(Records excerpted from a collection)
------------------------------------------------------------------------

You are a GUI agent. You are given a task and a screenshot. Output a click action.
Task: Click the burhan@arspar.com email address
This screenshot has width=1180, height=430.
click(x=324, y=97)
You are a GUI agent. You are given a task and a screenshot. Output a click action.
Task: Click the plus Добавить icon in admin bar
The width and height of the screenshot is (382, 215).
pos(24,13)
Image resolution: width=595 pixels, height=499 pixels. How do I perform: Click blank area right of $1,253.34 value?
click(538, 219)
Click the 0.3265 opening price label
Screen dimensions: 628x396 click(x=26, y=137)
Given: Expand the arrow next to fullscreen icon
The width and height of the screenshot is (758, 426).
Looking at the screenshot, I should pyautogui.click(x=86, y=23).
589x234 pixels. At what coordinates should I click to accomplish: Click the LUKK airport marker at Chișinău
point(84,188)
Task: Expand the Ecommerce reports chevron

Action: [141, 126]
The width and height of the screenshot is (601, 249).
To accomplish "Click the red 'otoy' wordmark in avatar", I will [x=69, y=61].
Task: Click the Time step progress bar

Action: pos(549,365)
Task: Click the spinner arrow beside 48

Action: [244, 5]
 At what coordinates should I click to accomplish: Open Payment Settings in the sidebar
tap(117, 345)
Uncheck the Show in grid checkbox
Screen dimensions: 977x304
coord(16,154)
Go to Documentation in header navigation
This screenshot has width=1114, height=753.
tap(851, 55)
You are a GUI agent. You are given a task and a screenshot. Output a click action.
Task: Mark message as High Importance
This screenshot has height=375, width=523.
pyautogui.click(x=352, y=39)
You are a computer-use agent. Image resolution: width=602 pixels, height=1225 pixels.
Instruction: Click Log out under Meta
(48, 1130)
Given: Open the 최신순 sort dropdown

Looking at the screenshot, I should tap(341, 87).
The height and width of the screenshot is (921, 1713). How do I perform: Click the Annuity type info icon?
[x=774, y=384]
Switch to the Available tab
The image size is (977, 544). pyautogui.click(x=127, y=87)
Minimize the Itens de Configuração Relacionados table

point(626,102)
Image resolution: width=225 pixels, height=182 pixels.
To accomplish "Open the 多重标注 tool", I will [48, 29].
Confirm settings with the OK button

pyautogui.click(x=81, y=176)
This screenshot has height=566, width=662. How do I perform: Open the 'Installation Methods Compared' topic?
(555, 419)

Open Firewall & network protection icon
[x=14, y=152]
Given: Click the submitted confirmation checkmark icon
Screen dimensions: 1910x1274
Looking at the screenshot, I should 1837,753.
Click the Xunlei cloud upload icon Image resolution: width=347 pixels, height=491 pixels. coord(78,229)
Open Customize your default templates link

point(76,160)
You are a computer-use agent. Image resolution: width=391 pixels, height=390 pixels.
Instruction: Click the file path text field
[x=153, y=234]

------------------------------------------------------------------------

When you answer, set down the entries above precisely as they read.

**TASK SOLUTION:**
You are a GUI agent. You are given a task and a screenshot. Output a click action.
Task: Click the burhan@arspar.com email address
This screenshot has width=1180, height=430.
click(x=324, y=97)
You are a GUI agent. You are given a task and a screenshot. Output a click action.
Task: Click the plus Добавить icon in admin bar
The width and height of the screenshot is (382, 215).
pos(24,13)
Image resolution: width=595 pixels, height=499 pixels. How do I perform: Click blank area right of $1,253.34 value?
click(538, 219)
Click the 0.3265 opening price label
Screen dimensions: 628x396 click(x=26, y=137)
Given: Expand the arrow next to fullscreen icon
The width and height of the screenshot is (758, 426).
Looking at the screenshot, I should pyautogui.click(x=86, y=23).
589x234 pixels. At what coordinates should I click to accomplish: Click the LUKK airport marker at Chișinău
point(84,188)
Task: Expand the Ecommerce reports chevron

Action: [141, 126]
The width and height of the screenshot is (601, 249).
To accomplish "Click the red 'otoy' wordmark in avatar", I will [x=69, y=61].
Task: Click the Time step progress bar

Action: pos(549,365)
Task: Click the spinner arrow beside 48

Action: [244, 5]
 At what coordinates should I click to accomplish: Open Payment Settings in the sidebar
tap(117, 345)
Uncheck the Show in grid checkbox
Screen dimensions: 977x304
coord(16,154)
Go to Documentation in header navigation
This screenshot has width=1114, height=753.
tap(851, 55)
You are a GUI agent. You are given a task and a screenshot. Output a click action.
Task: Mark message as High Importance
This screenshot has height=375, width=523.
pyautogui.click(x=352, y=39)
You are a computer-use agent. Image resolution: width=602 pixels, height=1225 pixels.
Instruction: Click Log out under Meta
(48, 1130)
Given: Open the 최신순 sort dropdown

Looking at the screenshot, I should tap(341, 87).
The height and width of the screenshot is (921, 1713). How do I perform: Click the Annuity type info icon?
[x=774, y=384]
Switch to the Available tab
The image size is (977, 544). pyautogui.click(x=127, y=87)
Minimize the Itens de Configuração Relacionados table

point(626,102)
Image resolution: width=225 pixels, height=182 pixels.
To accomplish "Open the 多重标注 tool", I will [48, 29].
Confirm settings with the OK button

pyautogui.click(x=81, y=176)
This screenshot has height=566, width=662. How do I perform: Open the 'Installation Methods Compared' topic?
(555, 419)

Open Firewall & network protection icon
[x=14, y=152]
Given: Click the submitted confirmation checkmark icon
Screen dimensions: 1910x1274
Looking at the screenshot, I should 1837,753.
Click the Xunlei cloud upload icon Image resolution: width=347 pixels, height=491 pixels. coord(78,229)
Open Customize your default templates link

point(76,160)
You are a computer-use agent. Image resolution: width=391 pixels, height=390 pixels.
Instruction: Click the file path text field
[x=153, y=234]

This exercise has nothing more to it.